1. The reviewers have summed up the issues very well. This is a hard task to evaluate completely and well. Can we come up with a "baby" version that we can do now while aiming toward a richer evaluation down the road?
As a potential participant, I have two comments.
- How can we measure the performance of an algorithm regarding fine identification of f0 if the target f0 is created with another algorithm ? This is not a ground truth ! I would better use the following error for option 1: error is equal to 0 whenever the predicted f0 is within 1/4 tone of the reference f0, and error is equal to 1 otherwise. This also solves the frame size issue, since the reference f0 may vary slightly depending on the frame size but not the discrete pitch. Another possibility would be to consider prediction of discrete (MIDI) pitch, which is sufficient for MIR applications and relevant as soon as all excerpts have the same reference pitch of 440 Hz (no ancient music then). Discrete events are needed anyway to compute the edit distance, aren't they ? (please insert a http link to the article describing the calculation of this distance)

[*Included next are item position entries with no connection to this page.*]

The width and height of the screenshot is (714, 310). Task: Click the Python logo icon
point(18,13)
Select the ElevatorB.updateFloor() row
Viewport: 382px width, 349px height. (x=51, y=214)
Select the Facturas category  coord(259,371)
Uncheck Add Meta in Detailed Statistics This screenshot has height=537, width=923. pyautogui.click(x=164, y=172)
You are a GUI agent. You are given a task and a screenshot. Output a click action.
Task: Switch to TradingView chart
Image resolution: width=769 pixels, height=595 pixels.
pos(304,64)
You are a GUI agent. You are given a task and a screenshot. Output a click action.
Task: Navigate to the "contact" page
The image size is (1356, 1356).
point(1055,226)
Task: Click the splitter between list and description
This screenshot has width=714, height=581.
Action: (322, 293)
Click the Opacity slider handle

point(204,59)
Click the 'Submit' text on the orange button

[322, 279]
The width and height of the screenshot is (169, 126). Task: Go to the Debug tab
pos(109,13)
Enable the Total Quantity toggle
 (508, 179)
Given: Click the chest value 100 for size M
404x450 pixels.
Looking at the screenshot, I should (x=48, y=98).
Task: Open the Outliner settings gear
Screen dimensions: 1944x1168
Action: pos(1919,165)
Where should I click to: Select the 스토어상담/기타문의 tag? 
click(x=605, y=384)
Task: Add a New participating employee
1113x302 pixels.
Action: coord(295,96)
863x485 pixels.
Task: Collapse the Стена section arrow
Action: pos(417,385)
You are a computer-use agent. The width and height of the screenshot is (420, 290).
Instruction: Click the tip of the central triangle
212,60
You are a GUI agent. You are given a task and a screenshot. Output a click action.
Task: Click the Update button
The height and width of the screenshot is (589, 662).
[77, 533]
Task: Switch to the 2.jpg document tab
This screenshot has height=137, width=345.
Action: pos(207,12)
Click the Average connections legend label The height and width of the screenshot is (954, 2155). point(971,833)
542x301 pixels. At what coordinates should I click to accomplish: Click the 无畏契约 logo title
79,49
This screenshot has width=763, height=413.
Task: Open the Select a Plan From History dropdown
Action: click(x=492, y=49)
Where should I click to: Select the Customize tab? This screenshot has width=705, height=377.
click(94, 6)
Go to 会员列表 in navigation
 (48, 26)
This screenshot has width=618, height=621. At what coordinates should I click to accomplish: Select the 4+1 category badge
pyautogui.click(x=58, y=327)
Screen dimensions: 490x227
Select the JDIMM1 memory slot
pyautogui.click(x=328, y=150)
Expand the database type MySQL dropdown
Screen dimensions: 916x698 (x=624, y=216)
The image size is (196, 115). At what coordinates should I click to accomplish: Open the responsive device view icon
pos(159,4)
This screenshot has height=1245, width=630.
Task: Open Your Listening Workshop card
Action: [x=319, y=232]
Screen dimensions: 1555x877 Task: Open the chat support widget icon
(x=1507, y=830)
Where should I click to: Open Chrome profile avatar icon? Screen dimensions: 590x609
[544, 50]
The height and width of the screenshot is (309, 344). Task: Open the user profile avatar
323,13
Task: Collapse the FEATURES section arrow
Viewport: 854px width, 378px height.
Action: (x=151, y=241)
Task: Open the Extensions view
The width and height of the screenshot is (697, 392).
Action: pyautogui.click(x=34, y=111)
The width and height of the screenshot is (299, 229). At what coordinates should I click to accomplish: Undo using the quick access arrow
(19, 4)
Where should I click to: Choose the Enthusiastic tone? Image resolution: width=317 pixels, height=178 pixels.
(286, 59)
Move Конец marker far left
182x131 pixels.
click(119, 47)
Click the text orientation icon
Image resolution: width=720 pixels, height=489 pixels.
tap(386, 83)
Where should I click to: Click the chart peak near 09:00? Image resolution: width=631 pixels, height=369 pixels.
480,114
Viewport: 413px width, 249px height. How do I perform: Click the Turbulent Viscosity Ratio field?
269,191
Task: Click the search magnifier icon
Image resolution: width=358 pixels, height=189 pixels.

- The distinction between voiced/unvoiced (melody/accompaniment) segments is not very clear: in my opinion when the main melody is silent for a while, you hear another melody inside accompaniment. Last year melody was defined using training data from the same musical excerpts as test data, but this is not a good idea since it may lead to learn data-specific melody characteristics. I would like to use excerpts containing only clearly voiced portions and/or to define melody by its pitch range ("if the dominant pitch is between A and B then it is part of the melody"), so that no training set is needed to define melody.